Bruce Vilanch is the scribe behind such widely reviled pop-cultural specimens as The Star Wars Holiday Special, The Paul Lynde Halloween Special, and Can't Stop the Music, starring the Village People. That Vilanch didn't toss himself out of the nearest fifth floor window sometime in the early eighties could be a consequence of his mythical acceleration-powder intake or his equally legendary propensity for self-deprecation.
Since Vilanch dispels the myth that he was some sort of incorrigible coke receptacle in his new book It Seemed Like a Bad Idea at the Time, and goes above and beyond to remind us of his self-deprecating sense of humor, we can assume that the latter is responsible for him still being with us. One must surely need a prodigious ability to laugh at oneself to take a full-on wallow in their greatest failures for two hundred pages, which is basically what Vilanch does in It Seemed Like a Bad Idea. He takes us on a tour through the terrible variety shows, awful feature films, and crappy stage performances he wrote, mostly as an excuse to drop a lot of corny jokes one might expect from the guy who wrote that alien cooking show Chewbacca's wife loves to watch.
Granted, the stuff Vilanch surveys in this book stinks by any reasonable metric, but they're also busting at the seams with retro charm, much like Vilanch himself... at least when he's not playing the stereotype old-man comic by groaning about "the woke police" and "cancel culture" like some clown in the cabinet of a certain Village People super-fan so profoundly stupid that he doesn't even realize he's been blasting the gayest of gay anthems at his homophobic hate rallies.

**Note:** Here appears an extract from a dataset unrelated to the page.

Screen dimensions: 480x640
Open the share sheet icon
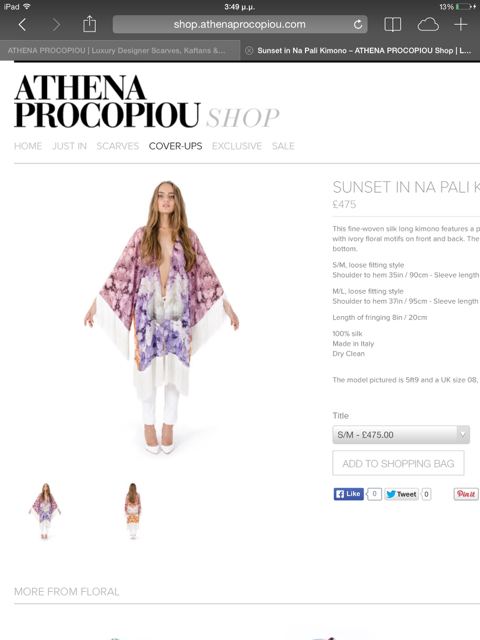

But if some of Vilanch's vilanching gets you rolling your eyes, it's all part of taking a trip to Vilanch country. At least he doesn't subject us to any wookiee porn. However, I would have liked a bit more background on The Star Wars Holiday Special and less of him doing his one-man Mystery Science Theater 3000 schtick while synopsizing their "plots." But as Vilanch himself says early in his book, if you remember the '70s, you weren't there, so that may account for that. Fortunately, he did recall a very priceless off-camera remark Bea Arthur dropped while filming The Star Wars Holiday Special that will likely make this book worth the price of admission for Bea Arthur super fans.
But that's what we have Steve Kozak's A Disturbance in the Force for, kids. Fortunately, when he treads over less traveled ground, like the Brady Bunch variety show, we get more background, which is just as satisfyingly bizarre as watching the Bradys sing "You Make Me Feel Like Dancing" with Rerun. I certainly feel complete now that I know that joining a Jesus cult kept Ann B. Davis from fully enjoying having Rip Taylor throw his wig at her.